The iPhone was such a disruption because cellular carriers had built walled gardens to keep their customers confined to getting only applications, ringtones, music that was provided through the carrier. This enabled them to get a cut of everything that went on devices on their networks, and control everything their customers saw. An entire ecosystem developed around this business model. I even remember borrowing a friends SIM card to use a different carrier, because AT&T didn’t carry a game that ran on my device, so I bought and installed it from my friends carrier. Crazy.
The iPhone broke that garden wall. That’s why all the carriers initially said NO! But, it really broke the old walled garden by creating another (prettier and more modern) garden. Now Apple controls what appears on their devices (with some input from the carriers, of course). Just like the carriers garden, Apple initially kept out anything that competed or improved on anything Apple provided. Although they’ve had to loosen that a bit, it’s still there.
With iOS 4, and more so with iOS 5, we get technologies that only interoperate between Apple devices. Facetime, which Apple has promised to make an open standard, still isn’t, and still only works via Wi-Fi (and from my experience, is spotty on 1.5MB DSL). With iOS 5, we’ll get iMessage, so now we’ll have SMS/IM/MMS, but one that uses Apple’s backchannel between iOS devices. There’s nothing inherently wrong with this. Google and Facebook want us to move all our communications within their walls via Google Voice, G+, Facebook messaging. A key difference is the software platforms don’t care if I use iOS, Windows 7, Android, or WebOS. Apple’s technologies may have some interoperability, but we’ll see. And this from the company that didn’t support MMS (and still doesn’t unless you buy a newer phone) until just recently, although I had it on my cheap feature phone before the first iPhone ever hit the streets.
I’m finally bidding my iPhone farewell as my primary portable device, instead using an Android device. I can run applications that would compete with Apple, so won’t be available, like Amazon Music, or buying Kindle books on go, or Google Music, just to pick some obvious ones. I’m keeping my iPhone 3G, already use it as a heavier iPod Touch, but after 2 months, I’m now weened off the iPhone, and can do everything on my Android device now.

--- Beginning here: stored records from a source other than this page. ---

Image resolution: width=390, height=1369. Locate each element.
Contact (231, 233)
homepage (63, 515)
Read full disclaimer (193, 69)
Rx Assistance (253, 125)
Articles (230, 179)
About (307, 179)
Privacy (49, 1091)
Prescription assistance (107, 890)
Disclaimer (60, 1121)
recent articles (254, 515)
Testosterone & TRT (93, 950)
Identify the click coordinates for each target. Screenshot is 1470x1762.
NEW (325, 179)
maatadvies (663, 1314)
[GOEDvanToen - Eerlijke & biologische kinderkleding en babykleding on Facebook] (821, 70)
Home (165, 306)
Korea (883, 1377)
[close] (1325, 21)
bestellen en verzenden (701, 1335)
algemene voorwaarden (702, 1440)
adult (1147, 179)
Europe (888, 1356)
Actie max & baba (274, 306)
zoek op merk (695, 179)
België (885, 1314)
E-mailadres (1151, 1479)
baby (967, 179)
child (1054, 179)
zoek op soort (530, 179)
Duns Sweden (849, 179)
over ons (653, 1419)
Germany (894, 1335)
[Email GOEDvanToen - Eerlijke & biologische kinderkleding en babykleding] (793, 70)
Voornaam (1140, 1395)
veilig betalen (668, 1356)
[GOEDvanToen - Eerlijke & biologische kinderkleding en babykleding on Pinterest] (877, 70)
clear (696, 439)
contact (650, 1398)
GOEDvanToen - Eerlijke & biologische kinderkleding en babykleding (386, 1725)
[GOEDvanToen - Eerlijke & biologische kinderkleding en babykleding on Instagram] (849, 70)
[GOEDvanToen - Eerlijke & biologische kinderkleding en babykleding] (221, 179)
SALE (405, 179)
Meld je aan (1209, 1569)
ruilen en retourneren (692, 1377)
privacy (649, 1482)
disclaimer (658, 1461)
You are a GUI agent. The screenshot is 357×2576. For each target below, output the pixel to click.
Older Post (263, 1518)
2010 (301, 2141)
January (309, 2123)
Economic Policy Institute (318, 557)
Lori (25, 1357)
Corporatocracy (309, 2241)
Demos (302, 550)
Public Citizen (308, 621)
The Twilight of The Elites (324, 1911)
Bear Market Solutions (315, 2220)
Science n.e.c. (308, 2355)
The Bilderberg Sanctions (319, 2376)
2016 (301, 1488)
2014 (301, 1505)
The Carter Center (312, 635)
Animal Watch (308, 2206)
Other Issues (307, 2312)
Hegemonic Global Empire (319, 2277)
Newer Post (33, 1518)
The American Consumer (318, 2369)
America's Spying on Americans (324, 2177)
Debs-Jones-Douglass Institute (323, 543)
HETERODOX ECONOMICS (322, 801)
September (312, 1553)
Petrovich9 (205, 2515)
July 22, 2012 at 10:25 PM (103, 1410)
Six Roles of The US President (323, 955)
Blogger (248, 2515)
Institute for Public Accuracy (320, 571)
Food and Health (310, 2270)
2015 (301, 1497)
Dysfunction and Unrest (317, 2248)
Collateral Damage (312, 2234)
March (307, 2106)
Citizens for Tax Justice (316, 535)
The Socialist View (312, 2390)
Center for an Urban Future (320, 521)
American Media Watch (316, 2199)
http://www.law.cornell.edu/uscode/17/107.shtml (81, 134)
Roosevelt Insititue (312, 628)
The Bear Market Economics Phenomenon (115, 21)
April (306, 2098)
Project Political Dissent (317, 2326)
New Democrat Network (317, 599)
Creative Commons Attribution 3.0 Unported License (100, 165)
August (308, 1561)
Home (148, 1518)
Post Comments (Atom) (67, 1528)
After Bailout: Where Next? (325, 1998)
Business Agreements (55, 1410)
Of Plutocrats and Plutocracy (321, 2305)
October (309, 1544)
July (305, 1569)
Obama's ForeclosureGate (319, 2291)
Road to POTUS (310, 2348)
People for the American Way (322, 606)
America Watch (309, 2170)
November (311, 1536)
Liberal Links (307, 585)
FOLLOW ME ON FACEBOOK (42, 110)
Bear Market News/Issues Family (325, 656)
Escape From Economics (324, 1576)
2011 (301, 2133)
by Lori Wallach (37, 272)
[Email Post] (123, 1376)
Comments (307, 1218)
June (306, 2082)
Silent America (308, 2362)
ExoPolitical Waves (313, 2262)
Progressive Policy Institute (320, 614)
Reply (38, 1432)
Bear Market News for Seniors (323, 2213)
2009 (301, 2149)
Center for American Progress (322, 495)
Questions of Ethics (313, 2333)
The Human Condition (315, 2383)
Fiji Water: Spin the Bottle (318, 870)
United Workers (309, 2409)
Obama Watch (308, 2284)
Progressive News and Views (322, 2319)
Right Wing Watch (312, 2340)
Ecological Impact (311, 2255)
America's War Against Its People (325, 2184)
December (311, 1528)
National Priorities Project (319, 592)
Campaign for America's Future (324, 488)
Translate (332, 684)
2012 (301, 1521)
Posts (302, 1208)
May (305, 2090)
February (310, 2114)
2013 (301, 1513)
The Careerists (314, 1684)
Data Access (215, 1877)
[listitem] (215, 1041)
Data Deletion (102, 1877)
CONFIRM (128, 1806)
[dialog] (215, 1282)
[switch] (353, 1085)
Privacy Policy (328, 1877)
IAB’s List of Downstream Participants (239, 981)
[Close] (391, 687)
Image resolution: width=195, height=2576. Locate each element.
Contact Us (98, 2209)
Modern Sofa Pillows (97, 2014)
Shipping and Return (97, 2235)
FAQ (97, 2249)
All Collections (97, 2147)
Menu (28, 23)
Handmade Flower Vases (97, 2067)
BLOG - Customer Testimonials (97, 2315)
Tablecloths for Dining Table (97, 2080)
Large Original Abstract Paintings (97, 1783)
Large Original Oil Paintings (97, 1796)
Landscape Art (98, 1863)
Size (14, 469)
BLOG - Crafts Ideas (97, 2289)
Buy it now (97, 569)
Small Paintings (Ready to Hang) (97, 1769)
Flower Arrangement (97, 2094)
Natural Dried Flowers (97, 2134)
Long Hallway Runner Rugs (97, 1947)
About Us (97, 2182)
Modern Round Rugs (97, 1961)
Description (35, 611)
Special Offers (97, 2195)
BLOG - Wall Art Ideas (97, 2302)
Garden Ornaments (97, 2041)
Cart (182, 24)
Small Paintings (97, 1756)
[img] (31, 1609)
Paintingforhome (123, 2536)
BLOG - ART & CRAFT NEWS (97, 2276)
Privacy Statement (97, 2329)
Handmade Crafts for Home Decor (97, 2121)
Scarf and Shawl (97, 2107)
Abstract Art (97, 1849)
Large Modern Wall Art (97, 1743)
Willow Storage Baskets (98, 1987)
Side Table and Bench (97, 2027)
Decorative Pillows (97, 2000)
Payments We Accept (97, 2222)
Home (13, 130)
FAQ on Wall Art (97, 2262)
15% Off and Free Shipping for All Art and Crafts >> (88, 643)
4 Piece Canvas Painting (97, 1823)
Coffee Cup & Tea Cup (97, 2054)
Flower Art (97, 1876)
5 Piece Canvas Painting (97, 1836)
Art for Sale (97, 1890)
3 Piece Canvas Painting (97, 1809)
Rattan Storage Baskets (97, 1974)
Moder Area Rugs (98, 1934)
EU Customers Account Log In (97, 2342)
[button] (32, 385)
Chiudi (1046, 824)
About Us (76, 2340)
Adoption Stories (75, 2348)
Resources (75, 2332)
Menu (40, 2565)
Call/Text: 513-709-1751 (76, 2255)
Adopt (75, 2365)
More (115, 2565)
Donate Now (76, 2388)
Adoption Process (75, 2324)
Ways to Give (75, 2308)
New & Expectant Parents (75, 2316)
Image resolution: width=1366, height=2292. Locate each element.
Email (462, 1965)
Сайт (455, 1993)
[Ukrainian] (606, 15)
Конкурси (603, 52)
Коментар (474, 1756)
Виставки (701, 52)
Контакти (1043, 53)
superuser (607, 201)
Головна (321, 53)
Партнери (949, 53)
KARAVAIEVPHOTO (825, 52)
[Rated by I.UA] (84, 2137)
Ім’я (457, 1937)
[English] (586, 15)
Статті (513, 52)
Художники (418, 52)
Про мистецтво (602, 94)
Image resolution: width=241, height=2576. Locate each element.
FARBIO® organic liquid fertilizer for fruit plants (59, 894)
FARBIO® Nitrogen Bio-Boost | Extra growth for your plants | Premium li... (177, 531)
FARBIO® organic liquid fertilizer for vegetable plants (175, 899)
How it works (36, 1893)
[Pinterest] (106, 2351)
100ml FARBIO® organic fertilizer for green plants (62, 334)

Yes, iOS looks and operates better, but reminiscent of the MacOS vs. Windows debates of old, Android gets the job done, and has more useful apps on it, although it requires you to manage it more than the iPhone does. In those days, I was vehemently in the MacOS camp. Now, I want a device that will interact with multiple services, not tie me down to services provided by one company. Had an iPad for a while. A great device, as long as you didn’t mind the horrible email client, inability to use a mouse (without jailbreaking), spotty calendar integration with Google Calendar.
Android isn’t perfect either. I run a private VPN for higher security when I’m using public/airport/Starbucks access points. Works great with my laptop, but not with an iOS or an Android device, unless I jailbreak/root the device.
But, as a developer, that finally turned the tide, put the last nail in the coffin, broke the camel’s back. I wrote a few simple apps for the iPhone, back in iOS 1/2 days. You could at least get the development kit for free, write an app, and deploy it on the emulator, to decide if you wanted to really build apps. But, then I had to pay Apple $100 for the privilege of putting that application on the device I ostensibly owned. Now, I have to pay a $100/year tithe just for the ability to write an app.
Android is a far friendlier developer platform. I grabbed the Android Development Kit, grabbed Eclipse, wrote a program, plugged in my DroidX, and put the application on my phone. Didn’t have to pay anyone money, didn’t have to jump through hoops to create authentication certificates. I can send that application to my friends, and they can just, get this, put the application on their phone and use it. Pretty radical, huh? Oh, yes, you have to enable external apps, a built-in checkbox setting on Android devices. I’ll leave it to the reader to find out you simply can’t do that with an iPhone. Unless you have less than 10 friends, and don’t mind jumping through the hoops you have to jump through.
I’m hoping Apple continues to push the envelope with iOS and what can be done with software and mobile computing, but I’m going to have to get off the Apple fanboy bandwagon now, and go with interoperable and open.